▶ [DIRECTIONS]:
In the article on the Miss Black Tennessee USA pageant, explain why UTC holds a special distinction this year. Answer in one to three sentences.

▶ [DOCUMENT SECTION]:
Start of Block

By Megan Davis, University Relations Intern

This year not one, but three titleholders who will compete this December in the Miss Black Tennessee USA pageant have ties to UTC. This means UTC holds the distinction of having the most representation from a college or university this year.

Kayla Moore

The three are: Sophomore Kayla Moore – Miss Black Davidson County USA 2013; Junior Montrice Hampton – Miss Black Shelby County USA 2013; and Alumna Ariel Smith – Miss Black Nashville USA 2013.

“UTC has had an outstanding presence in the African American community across the state,” Lorean C. Mays, director of Miss Black Tennessee USA, said. “It is apparent that with that ‘Blue and Gold Pride’ and ‘Moc Spirit’ it is instilled in every student that no dream is impossible.”

Mays is no stranger to the competition. This native of Chattanooga is the former “Miss Black Tennessee USA 2005-2006.” She is working with Miss Black USA to ensure young women from across Tennessee have a fair shot to participate in this pageant. Mays has high expectations for those who compete for the crown.

“I want these young women to be great role models,” Mays said. “I want the titleholder to be a real woman everyone can relate to, not what magazines and advertisements tell us is a real woman.”

End of Block

(Saved entries)
Start of Block

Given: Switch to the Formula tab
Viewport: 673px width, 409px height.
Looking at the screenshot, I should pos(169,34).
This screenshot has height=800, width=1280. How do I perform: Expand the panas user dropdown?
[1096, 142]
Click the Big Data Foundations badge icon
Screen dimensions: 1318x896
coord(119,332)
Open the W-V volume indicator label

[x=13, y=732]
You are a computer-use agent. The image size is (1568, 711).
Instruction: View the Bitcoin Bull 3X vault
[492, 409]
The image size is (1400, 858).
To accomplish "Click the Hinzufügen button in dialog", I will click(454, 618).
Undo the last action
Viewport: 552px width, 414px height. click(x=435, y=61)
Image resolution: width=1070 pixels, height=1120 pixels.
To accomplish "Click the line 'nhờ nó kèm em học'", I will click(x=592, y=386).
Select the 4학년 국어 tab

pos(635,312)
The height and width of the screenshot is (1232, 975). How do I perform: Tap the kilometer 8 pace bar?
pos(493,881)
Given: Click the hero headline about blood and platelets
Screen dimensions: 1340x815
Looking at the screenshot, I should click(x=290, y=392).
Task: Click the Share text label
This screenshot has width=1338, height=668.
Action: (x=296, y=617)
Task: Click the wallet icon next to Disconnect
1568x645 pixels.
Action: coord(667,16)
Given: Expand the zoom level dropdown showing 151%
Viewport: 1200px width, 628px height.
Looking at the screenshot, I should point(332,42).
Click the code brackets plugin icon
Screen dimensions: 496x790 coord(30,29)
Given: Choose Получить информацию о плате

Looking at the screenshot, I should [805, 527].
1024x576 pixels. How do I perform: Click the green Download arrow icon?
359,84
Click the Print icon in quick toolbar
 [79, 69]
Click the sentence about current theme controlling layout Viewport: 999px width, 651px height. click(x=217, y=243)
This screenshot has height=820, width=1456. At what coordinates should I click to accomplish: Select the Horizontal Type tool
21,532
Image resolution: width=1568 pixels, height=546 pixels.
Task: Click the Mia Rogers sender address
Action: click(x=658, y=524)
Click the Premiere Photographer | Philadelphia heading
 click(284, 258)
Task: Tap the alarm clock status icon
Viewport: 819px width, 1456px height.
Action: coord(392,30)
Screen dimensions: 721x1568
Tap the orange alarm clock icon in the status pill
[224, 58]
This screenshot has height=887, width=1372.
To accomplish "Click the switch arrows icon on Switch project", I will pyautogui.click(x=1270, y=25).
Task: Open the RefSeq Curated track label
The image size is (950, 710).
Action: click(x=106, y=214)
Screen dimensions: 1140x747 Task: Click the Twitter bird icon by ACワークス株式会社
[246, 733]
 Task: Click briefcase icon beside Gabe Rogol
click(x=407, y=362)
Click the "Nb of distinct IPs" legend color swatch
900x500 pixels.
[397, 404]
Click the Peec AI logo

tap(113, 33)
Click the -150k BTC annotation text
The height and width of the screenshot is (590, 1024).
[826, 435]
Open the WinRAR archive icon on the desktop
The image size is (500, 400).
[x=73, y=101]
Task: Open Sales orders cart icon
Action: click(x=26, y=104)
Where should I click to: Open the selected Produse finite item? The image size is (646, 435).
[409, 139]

End of Block

▶ [SOLUTION TO THE PROBLEM]:
Three titleholders competing this December in the Miss Black Tennessee USA pageant have ties to UTC: sophomore Kayla Moore, junior Montrice Hampton, and alumna Ariel Smith. Because of this, UTC has the most representation from a college or university this year.